Now that we’ve unwrapped the columns, we can further manipulate columns if we want to. Select the Column tab in the Transformation Wizard. In this tab, you can move or copy data from one column to an existing column or a new column. In this example, we will copy the provider ID column (column 1) to a new column we will create using this wizard (column 5). Duplication of columns within QlikView may be useful in building expressions later when designing sheet objects. This may also be done in the script itself by loading the same column twice and renaming the second column with an alias.
TRANSFORMATION SCRIPT RESULTS
When you click on Finish in the Transformation Wizard, the script code that is generated appears in the Script Editor.

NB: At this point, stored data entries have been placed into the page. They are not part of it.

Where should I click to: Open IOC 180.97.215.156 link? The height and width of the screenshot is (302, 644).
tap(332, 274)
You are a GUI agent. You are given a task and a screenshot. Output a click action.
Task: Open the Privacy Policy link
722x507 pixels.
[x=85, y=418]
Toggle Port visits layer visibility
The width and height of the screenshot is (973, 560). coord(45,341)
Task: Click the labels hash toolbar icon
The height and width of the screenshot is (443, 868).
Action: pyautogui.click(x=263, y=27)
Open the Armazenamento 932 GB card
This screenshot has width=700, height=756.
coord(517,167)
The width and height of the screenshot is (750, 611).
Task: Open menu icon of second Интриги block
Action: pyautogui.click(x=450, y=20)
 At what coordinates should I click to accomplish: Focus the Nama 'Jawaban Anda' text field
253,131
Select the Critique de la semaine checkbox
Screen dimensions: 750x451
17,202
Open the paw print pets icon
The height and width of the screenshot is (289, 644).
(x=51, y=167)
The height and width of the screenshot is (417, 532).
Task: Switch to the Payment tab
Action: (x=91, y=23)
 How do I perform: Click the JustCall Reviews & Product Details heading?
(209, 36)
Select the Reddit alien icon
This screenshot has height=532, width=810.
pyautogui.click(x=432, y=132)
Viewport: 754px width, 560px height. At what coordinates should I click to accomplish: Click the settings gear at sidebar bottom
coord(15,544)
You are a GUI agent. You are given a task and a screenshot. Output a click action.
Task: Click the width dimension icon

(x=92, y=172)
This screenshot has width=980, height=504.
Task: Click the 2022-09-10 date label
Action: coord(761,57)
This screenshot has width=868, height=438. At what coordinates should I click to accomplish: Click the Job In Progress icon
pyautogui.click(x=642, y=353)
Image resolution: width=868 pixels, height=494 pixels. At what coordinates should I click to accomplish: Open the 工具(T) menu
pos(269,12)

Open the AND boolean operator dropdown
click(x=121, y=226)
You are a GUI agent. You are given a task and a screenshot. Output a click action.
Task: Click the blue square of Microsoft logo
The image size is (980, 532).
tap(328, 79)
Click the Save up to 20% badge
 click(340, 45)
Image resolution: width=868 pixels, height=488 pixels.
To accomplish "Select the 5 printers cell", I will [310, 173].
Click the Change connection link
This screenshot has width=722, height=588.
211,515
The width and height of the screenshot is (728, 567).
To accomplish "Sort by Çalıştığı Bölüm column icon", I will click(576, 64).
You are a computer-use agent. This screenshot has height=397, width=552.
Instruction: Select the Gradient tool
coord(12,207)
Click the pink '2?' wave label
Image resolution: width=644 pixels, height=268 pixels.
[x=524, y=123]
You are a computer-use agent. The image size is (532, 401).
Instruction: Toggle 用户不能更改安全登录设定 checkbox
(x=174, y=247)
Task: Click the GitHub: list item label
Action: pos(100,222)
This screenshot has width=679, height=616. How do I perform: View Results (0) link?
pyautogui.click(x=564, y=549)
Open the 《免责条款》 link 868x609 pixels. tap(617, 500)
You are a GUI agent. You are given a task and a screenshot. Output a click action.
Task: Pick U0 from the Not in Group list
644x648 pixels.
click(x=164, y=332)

Note that it’s easier to let the Transformation Wizard generate this code, and if anything needs to be tweaked a bit, such as changing a row position or column label name, it can be done in the script itself.
The Rotating table in QlikView is similar to the column and the row transpose feature in Microsoft Excel but with some additional options. We can transpose columns in multiple directions and they give different result.
It can be useful in data modeling to rotate a table in any direction or transpose (swap) rows and columns. Let’s try it using the rotate function of the Transformation Wizard. This is very similar to the crosstable function of the Transformation Wizard, but doesn’t allow for aggregation of column data. From the Script Editor, click on the Table Files button and, in the Open Local Files window, navigate to your copy of the file US_Oil_Imports_Chap3. xls Excel file (this file is adapted from the publicly available file at https:// www.data.gov ), and click on Next. The following screenshot illustrates the data fields of this .xls file:
1. In the File Wizard: Type dialog box, choose the Selected_Imports $ tab in the Tables drop-down list (this will select the correct tab in the Excel file), then sets the Header Size value to 1 line (this will remove the table title in row 1). Then, choose Embedded Labels in the Labels drop-down list.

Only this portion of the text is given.